Question: What is your vision for the Savanna project?Answer: I see Savanna as a service that provides data processing / cluster support tools, the main function of which is to provide elastic data processing operations, for example, to perform certain tasks, etc.
Question: Who would you like to see among the participants of the Savanna project?Answer: I would like to see two types of participants. We need people who are interested in implementing various Hadoop distributions and (especially) other data processing environments. We also really need operators - people who will start using Savanna to manage the load on processing their data and help us by sending us their comments and suggestions for improving the project.
Question: What functionality needs to be improved and tested now?Answer: Integration with Heat needs testing. this will replace a very large part of the code for resource management.
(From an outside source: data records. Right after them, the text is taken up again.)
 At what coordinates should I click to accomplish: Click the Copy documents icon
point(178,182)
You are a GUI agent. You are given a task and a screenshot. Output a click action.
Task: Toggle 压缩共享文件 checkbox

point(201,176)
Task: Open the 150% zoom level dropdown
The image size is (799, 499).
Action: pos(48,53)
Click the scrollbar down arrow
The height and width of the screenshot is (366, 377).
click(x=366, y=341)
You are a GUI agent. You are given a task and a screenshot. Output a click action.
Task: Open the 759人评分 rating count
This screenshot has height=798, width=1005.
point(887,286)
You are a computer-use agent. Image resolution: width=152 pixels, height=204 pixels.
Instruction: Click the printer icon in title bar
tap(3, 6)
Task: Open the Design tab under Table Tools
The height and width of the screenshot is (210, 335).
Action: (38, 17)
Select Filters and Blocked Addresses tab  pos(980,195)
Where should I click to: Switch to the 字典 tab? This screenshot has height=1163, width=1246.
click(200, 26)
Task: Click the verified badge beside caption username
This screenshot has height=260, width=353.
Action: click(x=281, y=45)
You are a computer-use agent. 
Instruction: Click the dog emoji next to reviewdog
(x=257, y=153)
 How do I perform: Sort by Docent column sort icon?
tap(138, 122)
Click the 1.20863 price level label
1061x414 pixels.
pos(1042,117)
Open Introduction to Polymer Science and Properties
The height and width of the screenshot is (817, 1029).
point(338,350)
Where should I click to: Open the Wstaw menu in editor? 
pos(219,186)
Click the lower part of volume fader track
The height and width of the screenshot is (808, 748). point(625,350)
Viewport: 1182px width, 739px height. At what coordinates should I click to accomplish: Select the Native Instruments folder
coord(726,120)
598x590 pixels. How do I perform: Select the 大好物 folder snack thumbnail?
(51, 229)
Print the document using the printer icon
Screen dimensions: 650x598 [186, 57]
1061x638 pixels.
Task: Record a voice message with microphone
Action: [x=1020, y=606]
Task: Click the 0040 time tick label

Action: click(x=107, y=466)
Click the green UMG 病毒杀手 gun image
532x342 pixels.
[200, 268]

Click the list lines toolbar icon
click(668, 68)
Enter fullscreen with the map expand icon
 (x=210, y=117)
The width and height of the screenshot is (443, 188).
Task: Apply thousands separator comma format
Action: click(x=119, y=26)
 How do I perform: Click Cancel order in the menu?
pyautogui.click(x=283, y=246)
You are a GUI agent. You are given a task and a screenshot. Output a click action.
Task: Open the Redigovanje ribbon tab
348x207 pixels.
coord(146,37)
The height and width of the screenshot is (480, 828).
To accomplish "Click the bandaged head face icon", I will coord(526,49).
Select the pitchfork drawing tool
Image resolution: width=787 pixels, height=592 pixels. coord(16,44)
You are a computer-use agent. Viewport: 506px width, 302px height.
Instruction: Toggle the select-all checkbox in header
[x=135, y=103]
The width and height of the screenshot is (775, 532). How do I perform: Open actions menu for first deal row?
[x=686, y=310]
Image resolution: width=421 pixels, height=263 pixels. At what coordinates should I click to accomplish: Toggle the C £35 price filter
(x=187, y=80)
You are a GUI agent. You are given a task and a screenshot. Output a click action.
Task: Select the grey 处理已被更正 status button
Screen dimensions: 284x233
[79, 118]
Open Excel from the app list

We are working on transferring integrated integration testing to Tempest, and here we need help both in transferring old tests to this platform, and in writing new ones. And you also need to continue testing Savanna in various operating systems in combination with various guest operating systems.
Question: How can people start working with Savanna?Answer: I hope it is not very difficult now. Installation can be done using DevStack, you only need to load into Glance a disk image based on diskimage-builder available in CDN.
Docs.openstack.org/developer/savanna provides detailed usage guides for developers, administrators, and users. And, of course, our team is working to simplify this process, especially in view of the expectations of developers of new plug-ins and, as a result, new project participants. If you have questions, you can find our team on IRC channel #savanna at freenode.net or using the openstack-dev@lists.openstack.org e-mail list (indicating the prefix [savanna] in the subject line).
Question: Thank you for your time, Sergey.Answer: Thank you.